Any picture in the records below stays out; return everything else exactly.

****************************************

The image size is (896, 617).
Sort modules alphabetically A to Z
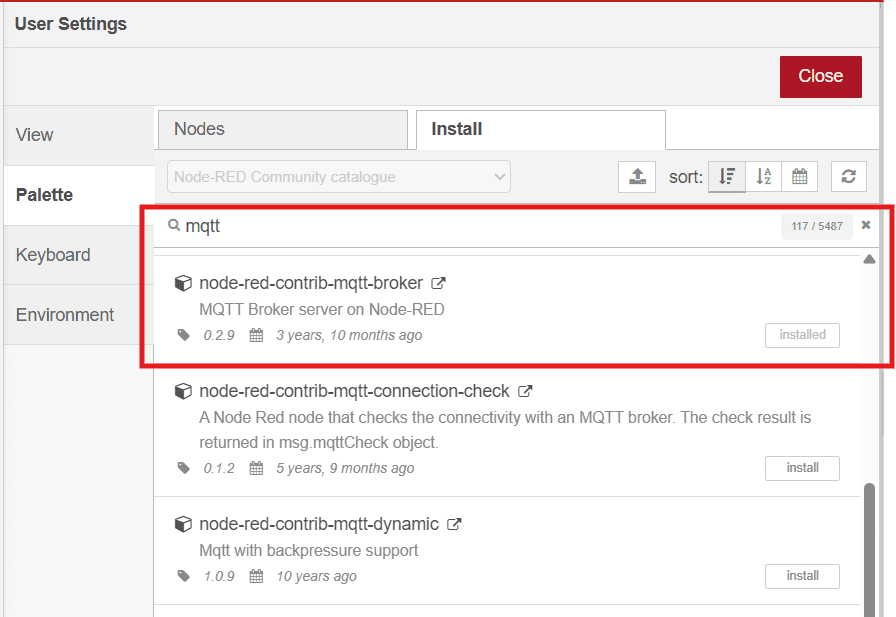pyautogui.click(x=764, y=177)
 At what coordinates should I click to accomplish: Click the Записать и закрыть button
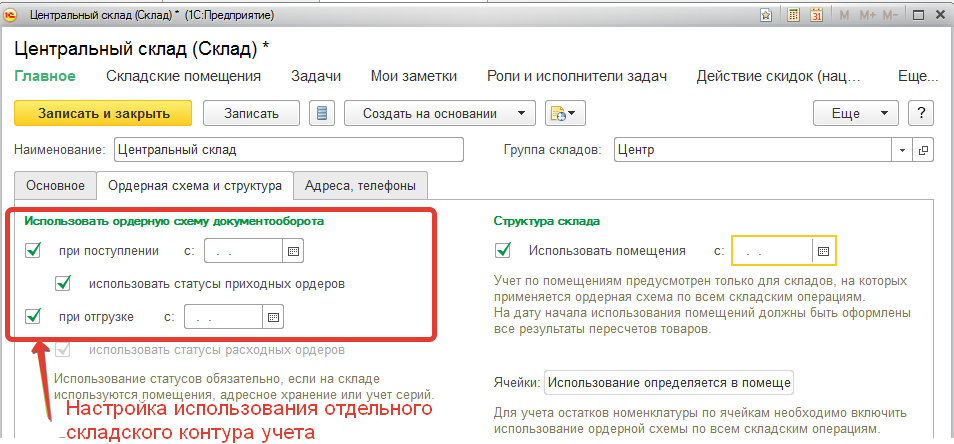tap(104, 113)
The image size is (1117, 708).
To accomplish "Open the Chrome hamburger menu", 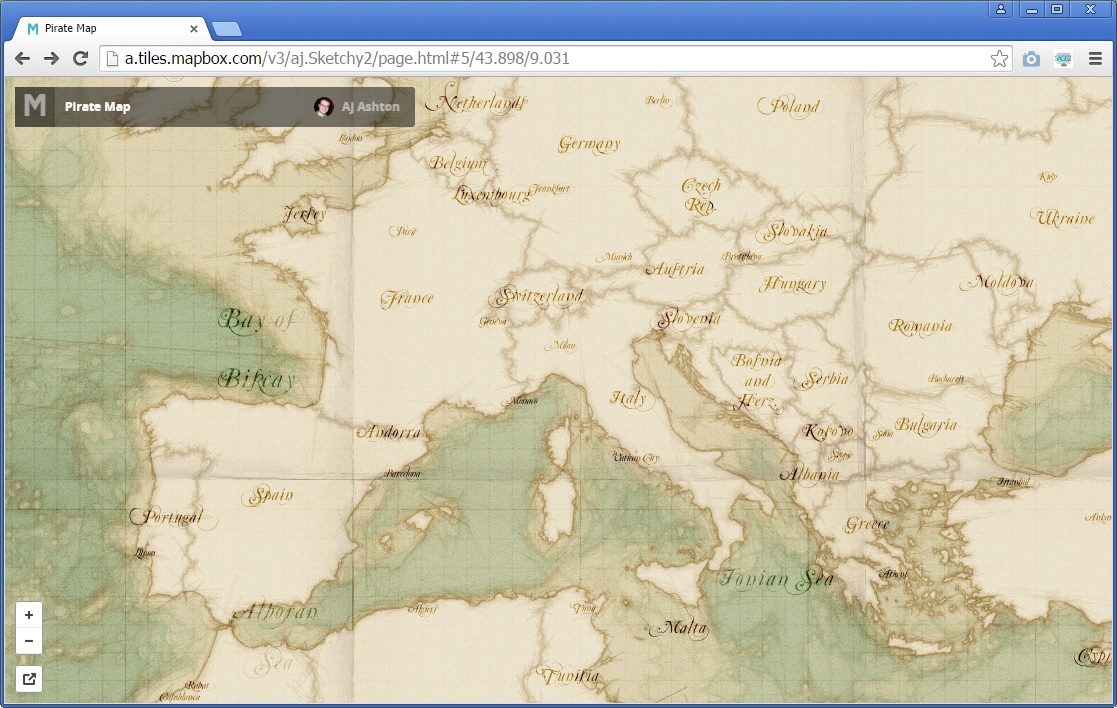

****************************************

## RESPONSE FOR THIS EXERCISE
The image size is (896, 617).
Sort modules alphabetically A to Z
pyautogui.click(x=764, y=177)
 At what coordinates should I click to accomplish: Click the Записать и закрыть button
tap(104, 113)
The image size is (1117, 708).
To accomplish "Open the Chrome hamburger menu", 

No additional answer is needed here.